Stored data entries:
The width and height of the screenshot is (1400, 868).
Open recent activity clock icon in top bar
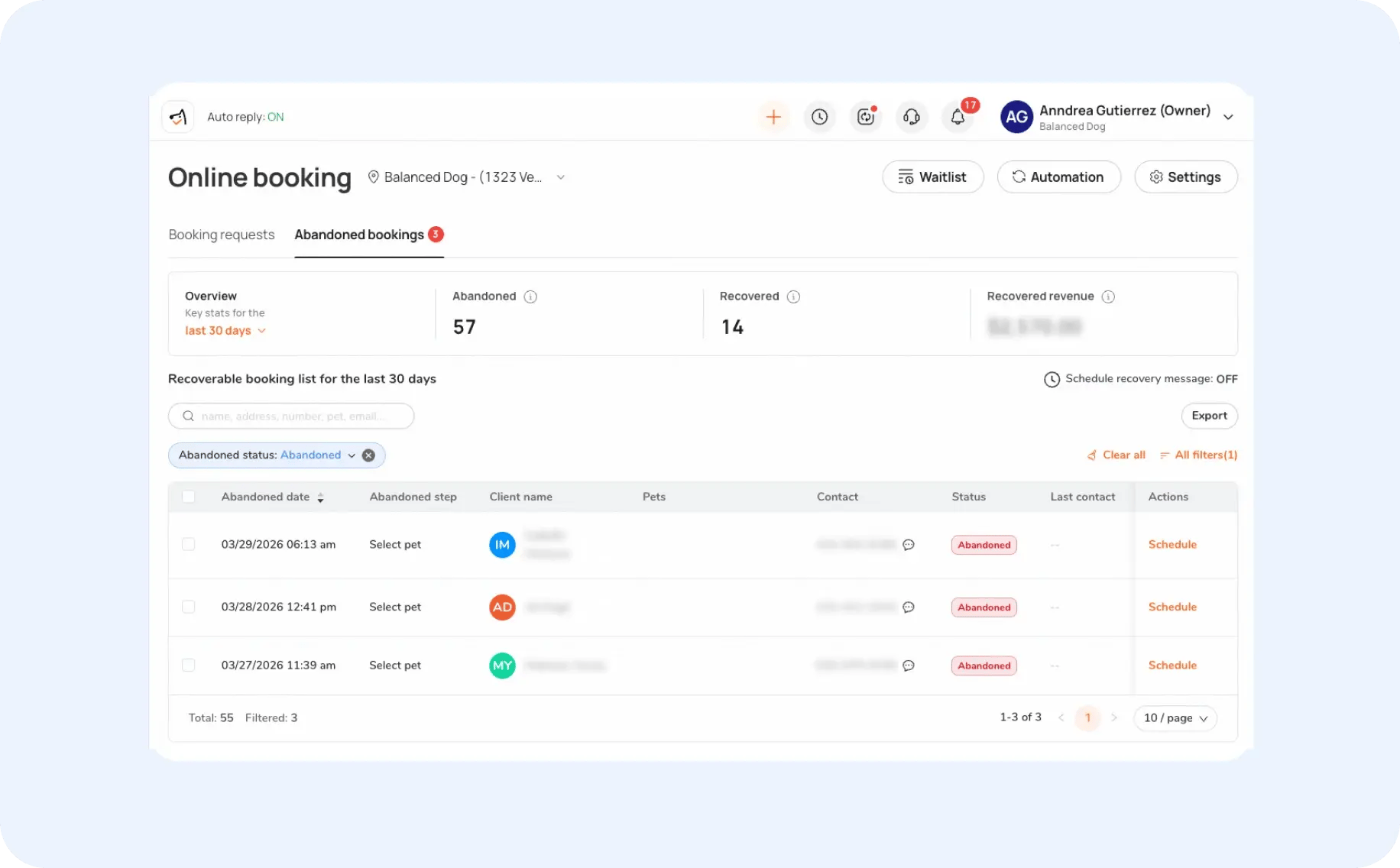(x=820, y=117)
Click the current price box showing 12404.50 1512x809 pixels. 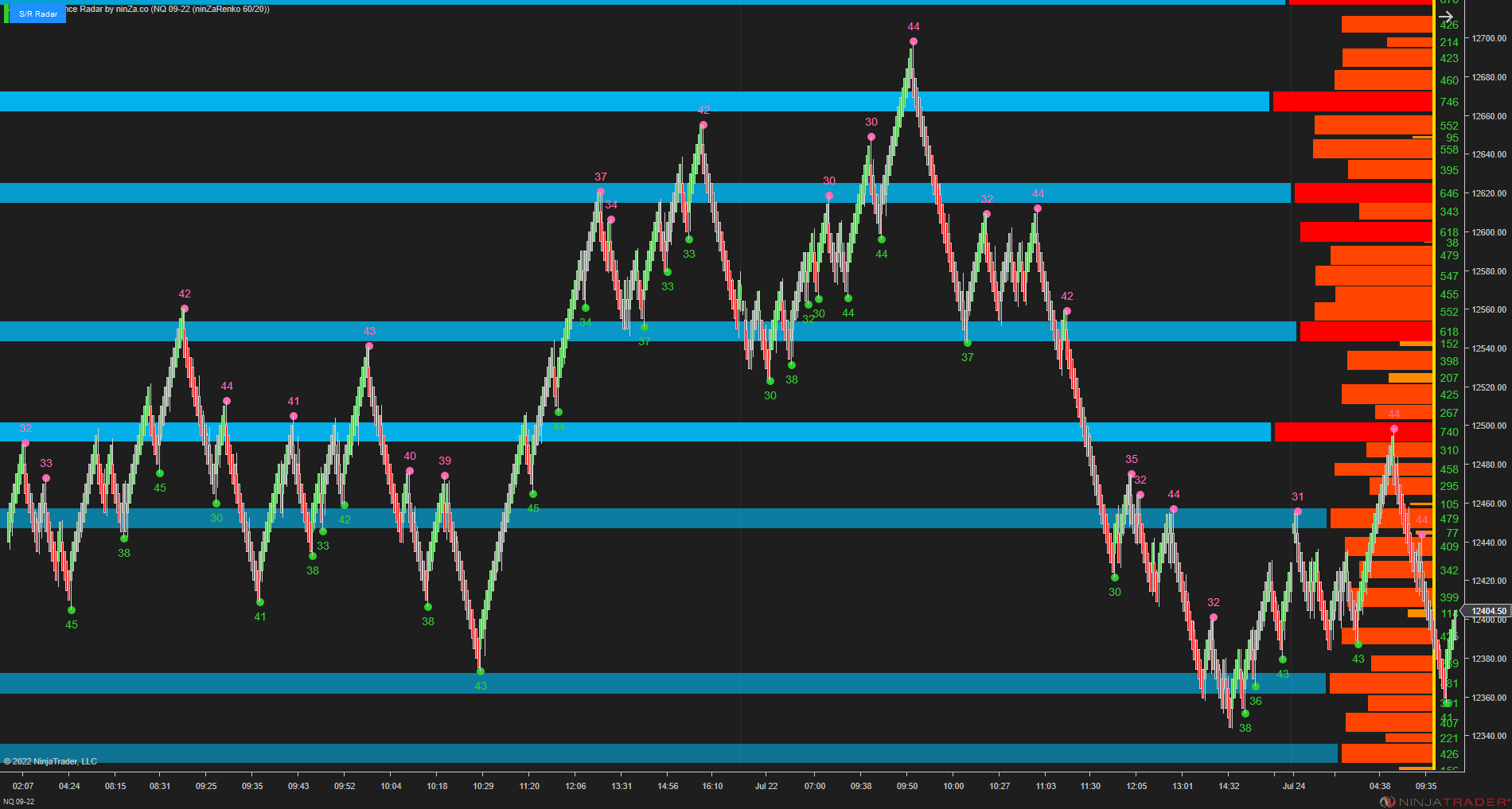[x=1487, y=611]
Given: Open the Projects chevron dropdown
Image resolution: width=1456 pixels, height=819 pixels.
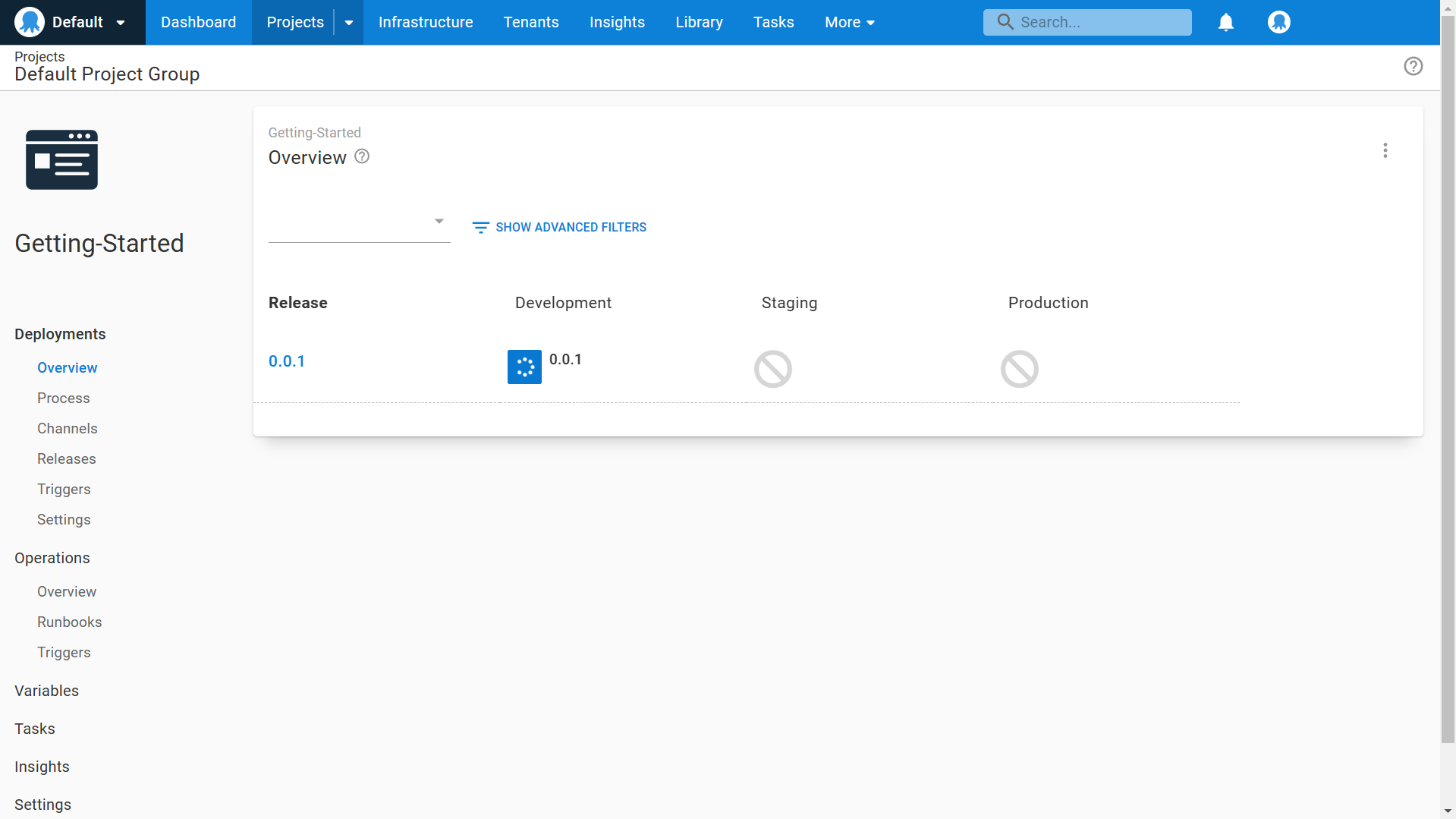Looking at the screenshot, I should pos(349,22).

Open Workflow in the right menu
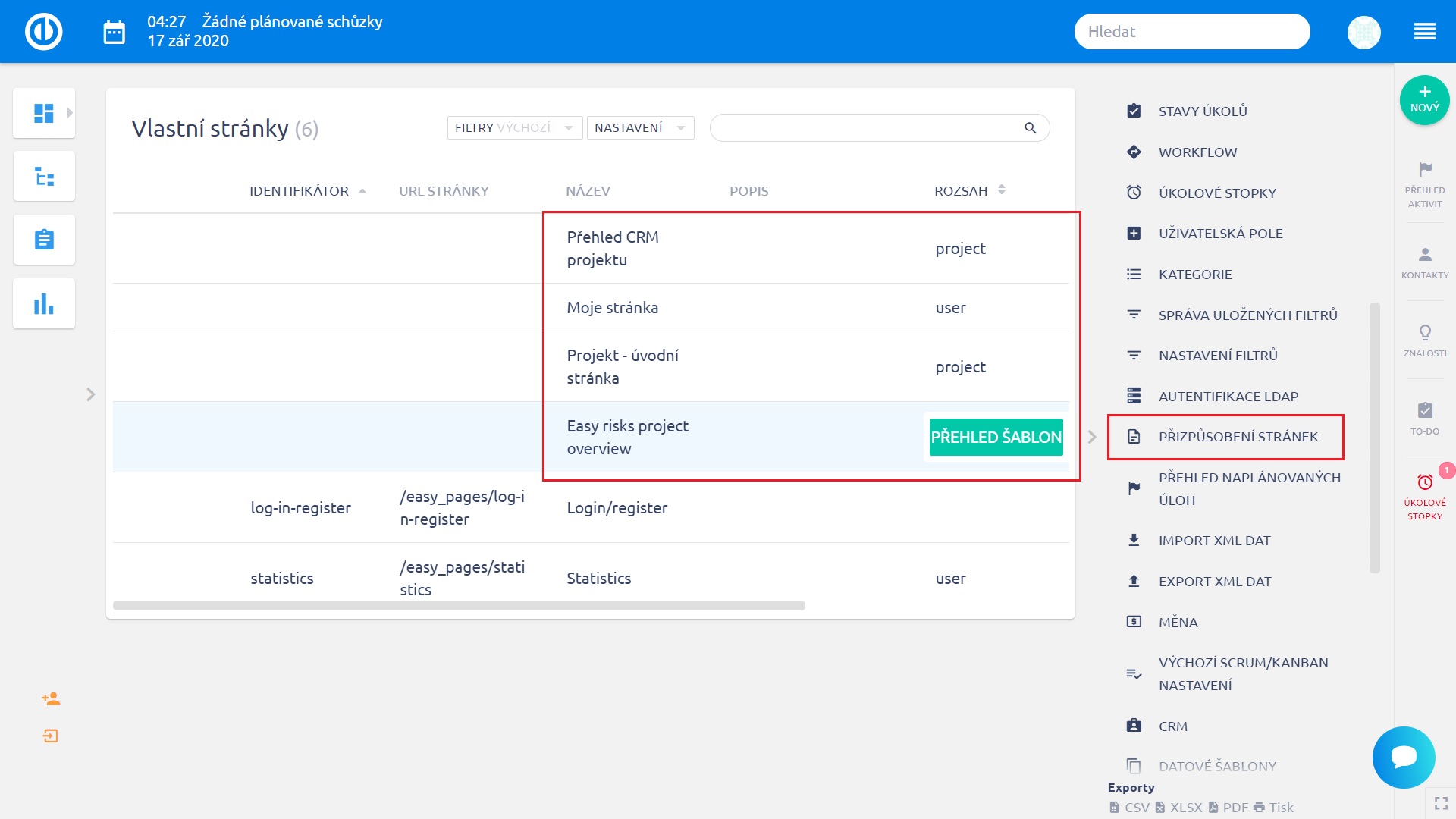point(1197,152)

### ABOUT THIS EXERCISE
Leaving the pictures out, give again word for word each line from the one holding "Given: Open the Projects chevron dropdown" through the end of the records.

### THE ANSWER
Given: Open the Projects chevron dropdown
Image resolution: width=1456 pixels, height=819 pixels.
Looking at the screenshot, I should pos(349,22).

Open Workflow in the right menu
point(1197,152)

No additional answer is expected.